The company began cleaning the grounds as it closed down the plant in 1997. Groundwater was pumped and treated before leaving the site.

Then SI took down all of its buildings in 2004, laying bare the entire property for cleaning. Machines will heat the soil to turn the pollutants into gas, and then suck the gases out of the ground for treatment.

Once most of the pollutants are removed, the soil will be heated more gently to encourage the remaining contamination to break down naturally.

On the western side of the site, the job will be more complicated. Workers found that contaminated surface water was seeping down the hill.

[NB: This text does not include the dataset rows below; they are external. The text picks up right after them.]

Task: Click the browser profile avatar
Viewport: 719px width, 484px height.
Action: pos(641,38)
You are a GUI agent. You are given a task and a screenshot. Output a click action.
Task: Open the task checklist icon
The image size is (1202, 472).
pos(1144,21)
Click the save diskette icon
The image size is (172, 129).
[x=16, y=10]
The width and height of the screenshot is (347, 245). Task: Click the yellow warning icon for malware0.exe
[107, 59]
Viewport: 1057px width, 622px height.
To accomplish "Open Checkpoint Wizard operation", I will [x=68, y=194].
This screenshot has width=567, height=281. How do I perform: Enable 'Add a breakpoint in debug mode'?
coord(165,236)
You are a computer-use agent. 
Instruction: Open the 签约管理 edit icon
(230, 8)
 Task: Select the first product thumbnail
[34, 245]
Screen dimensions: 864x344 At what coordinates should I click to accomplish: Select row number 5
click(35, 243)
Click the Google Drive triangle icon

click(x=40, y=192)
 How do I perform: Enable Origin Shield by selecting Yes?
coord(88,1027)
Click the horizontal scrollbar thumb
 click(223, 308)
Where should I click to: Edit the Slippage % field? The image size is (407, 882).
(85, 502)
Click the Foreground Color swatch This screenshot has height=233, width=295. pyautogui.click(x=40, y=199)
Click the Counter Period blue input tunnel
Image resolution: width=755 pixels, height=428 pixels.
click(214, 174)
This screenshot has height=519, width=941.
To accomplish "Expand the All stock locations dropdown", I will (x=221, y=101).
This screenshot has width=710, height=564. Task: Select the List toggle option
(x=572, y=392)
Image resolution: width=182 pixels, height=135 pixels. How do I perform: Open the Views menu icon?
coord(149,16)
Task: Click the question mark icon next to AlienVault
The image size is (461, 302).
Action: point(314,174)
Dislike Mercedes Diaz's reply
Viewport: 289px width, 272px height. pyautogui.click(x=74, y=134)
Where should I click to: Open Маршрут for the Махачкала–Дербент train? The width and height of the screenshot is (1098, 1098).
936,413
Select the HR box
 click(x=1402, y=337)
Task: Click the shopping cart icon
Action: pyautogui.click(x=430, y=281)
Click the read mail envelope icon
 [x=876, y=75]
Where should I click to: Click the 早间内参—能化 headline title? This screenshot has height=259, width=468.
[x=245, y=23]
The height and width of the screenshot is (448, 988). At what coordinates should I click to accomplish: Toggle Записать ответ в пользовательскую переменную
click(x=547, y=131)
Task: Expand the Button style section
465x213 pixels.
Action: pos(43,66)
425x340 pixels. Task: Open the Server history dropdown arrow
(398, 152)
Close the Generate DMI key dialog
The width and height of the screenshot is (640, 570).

SI Group built a fence to keep the public off the hill, but found that the pollution is buried too deeply for excavation and can’t be removed by heating. The groundwater will be removed instead while the pollutants break down naturally.

When the cleanup is complete, water will no longer need to be collected and treated.

The 7-acre site was contaminated when workers spilled chemicals that were mainly used to create insulated coatings. Spills ranged from a few gallons to a few hundred gallons, and over time, that added up. The plant was used for nearly 100 years.

Ground pollution investigations didn’t start until the 1980s, and quickly found solvents and other chemicals. SI Group began installing groundwater monitoring wells in 1984.

When SI left the site, it was placed on the state Superfund list as a class 2 inactive hazardous waste site. A class 2 site is a “significant threat to public health or the environment,” and the state Department of Environmental Conservation requires it to be cleaned up.